Task requirements
For the listing below, print exactly the lines from the line with "Image resolution: width=457" to the line with "The image size is (203, 221).", both included, and nothing beyond them.

Supplied data
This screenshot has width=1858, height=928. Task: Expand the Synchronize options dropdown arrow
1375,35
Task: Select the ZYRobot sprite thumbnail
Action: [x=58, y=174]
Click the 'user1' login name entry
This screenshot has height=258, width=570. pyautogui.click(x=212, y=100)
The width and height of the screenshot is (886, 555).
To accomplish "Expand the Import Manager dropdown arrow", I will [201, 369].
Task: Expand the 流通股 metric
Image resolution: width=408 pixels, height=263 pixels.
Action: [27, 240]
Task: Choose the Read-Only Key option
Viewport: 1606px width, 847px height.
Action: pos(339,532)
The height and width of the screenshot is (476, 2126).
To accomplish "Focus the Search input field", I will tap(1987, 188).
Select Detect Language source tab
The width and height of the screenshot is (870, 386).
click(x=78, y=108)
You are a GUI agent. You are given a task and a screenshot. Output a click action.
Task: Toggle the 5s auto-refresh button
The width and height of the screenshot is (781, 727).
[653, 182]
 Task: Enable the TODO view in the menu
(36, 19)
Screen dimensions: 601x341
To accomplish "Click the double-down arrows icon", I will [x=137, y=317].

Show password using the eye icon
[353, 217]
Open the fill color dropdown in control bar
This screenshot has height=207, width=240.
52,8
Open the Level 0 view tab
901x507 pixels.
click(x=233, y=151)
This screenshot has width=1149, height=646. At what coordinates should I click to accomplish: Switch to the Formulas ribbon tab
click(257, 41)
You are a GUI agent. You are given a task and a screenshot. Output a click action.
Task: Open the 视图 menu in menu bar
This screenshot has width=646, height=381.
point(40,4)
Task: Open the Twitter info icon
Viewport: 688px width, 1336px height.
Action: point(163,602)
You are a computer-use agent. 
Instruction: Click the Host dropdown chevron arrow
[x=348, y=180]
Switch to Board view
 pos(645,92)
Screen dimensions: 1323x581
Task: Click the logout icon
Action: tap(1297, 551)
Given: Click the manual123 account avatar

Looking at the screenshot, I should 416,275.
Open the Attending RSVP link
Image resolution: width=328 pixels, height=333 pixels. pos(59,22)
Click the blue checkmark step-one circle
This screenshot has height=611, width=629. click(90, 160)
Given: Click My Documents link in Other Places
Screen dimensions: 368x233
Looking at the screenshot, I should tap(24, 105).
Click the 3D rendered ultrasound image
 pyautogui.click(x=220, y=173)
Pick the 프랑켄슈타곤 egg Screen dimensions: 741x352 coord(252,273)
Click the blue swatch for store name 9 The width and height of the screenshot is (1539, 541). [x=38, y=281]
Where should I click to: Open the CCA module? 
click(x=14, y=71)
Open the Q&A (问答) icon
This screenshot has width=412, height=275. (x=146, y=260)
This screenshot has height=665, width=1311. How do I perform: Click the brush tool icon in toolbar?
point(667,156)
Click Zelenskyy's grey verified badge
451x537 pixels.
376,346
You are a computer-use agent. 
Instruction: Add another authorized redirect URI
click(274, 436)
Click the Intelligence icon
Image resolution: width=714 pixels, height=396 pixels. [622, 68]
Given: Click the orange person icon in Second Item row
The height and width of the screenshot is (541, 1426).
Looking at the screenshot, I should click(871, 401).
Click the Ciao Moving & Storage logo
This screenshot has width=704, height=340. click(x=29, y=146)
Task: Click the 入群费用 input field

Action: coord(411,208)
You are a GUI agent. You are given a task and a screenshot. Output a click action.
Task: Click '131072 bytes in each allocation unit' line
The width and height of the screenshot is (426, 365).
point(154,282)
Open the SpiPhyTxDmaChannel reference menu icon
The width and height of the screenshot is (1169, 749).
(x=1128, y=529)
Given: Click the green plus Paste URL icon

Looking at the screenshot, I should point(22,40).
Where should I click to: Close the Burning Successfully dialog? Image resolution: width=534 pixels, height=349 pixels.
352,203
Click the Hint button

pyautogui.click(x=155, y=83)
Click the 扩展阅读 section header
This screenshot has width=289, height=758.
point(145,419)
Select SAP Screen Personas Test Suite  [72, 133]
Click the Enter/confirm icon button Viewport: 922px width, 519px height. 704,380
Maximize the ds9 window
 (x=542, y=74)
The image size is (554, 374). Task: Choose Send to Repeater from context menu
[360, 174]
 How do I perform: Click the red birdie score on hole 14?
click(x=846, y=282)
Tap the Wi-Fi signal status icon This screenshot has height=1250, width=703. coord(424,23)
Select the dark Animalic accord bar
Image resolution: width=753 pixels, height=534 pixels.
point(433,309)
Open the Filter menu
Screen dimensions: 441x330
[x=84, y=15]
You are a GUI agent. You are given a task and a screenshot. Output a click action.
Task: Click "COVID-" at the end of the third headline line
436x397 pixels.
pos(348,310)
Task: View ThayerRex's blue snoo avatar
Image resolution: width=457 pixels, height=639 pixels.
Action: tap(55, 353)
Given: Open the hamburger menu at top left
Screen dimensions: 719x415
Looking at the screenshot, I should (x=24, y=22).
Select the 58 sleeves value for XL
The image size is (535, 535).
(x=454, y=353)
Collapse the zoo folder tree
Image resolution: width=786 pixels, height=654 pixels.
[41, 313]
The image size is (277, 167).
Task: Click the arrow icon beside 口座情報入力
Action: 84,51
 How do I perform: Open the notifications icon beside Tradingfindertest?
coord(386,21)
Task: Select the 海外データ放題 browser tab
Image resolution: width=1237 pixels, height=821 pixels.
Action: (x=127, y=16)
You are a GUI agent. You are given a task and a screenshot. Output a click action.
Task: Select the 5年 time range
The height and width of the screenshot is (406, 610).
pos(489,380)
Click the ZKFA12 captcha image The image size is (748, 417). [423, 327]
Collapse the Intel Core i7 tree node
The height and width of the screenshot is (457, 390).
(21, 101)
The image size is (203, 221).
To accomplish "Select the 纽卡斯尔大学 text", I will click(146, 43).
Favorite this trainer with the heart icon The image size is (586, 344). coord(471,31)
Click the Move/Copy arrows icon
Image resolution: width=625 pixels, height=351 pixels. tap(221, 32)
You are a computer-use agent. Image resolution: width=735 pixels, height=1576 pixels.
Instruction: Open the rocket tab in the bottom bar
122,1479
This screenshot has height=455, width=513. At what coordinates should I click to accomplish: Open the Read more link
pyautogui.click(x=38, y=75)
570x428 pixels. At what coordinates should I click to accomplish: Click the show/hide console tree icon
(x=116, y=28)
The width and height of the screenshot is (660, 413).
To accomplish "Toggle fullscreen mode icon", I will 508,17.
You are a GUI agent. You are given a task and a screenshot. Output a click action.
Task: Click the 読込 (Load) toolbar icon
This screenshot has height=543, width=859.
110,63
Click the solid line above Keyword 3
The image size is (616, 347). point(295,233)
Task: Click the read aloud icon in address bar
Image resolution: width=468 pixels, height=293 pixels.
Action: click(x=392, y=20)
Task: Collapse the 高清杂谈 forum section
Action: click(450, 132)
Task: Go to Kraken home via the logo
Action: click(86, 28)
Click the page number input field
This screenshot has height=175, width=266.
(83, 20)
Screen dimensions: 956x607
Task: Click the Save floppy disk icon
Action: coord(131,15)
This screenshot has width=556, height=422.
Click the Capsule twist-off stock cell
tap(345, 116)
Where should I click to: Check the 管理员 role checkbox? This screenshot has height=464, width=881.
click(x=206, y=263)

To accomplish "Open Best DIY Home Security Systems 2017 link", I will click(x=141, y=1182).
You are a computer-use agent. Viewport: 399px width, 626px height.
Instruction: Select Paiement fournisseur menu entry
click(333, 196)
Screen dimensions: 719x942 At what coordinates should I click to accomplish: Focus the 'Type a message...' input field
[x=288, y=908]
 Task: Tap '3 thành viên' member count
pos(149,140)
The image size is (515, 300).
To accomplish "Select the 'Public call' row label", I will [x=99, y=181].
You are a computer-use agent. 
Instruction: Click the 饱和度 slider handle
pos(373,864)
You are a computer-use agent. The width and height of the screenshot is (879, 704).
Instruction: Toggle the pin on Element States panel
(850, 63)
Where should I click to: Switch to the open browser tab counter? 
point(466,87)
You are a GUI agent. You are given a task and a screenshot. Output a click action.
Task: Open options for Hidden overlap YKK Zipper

Answer space
Image resolution: width=457 pixels, height=639 pixels.
Action: tap(55, 353)
Given: Open the hamburger menu at top left
Screen dimensions: 719x415
Looking at the screenshot, I should (x=24, y=22).
Select the 58 sleeves value for XL
The image size is (535, 535).
(x=454, y=353)
Collapse the zoo folder tree
Image resolution: width=786 pixels, height=654 pixels.
[41, 313]
The image size is (277, 167).
Task: Click the arrow icon beside 口座情報入力
Action: 84,51
 How do I perform: Open the notifications icon beside Tradingfindertest?
coord(386,21)
Task: Select the 海外データ放題 browser tab
Image resolution: width=1237 pixels, height=821 pixels.
Action: (x=127, y=16)
You are a GUI agent. You are given a task and a screenshot. Output a click action.
Task: Select the 5年 time range
The height and width of the screenshot is (406, 610).
pos(489,380)
Click the ZKFA12 captcha image The image size is (748, 417). [423, 327]
Collapse the Intel Core i7 tree node
The height and width of the screenshot is (457, 390).
(21, 101)
The image size is (203, 221).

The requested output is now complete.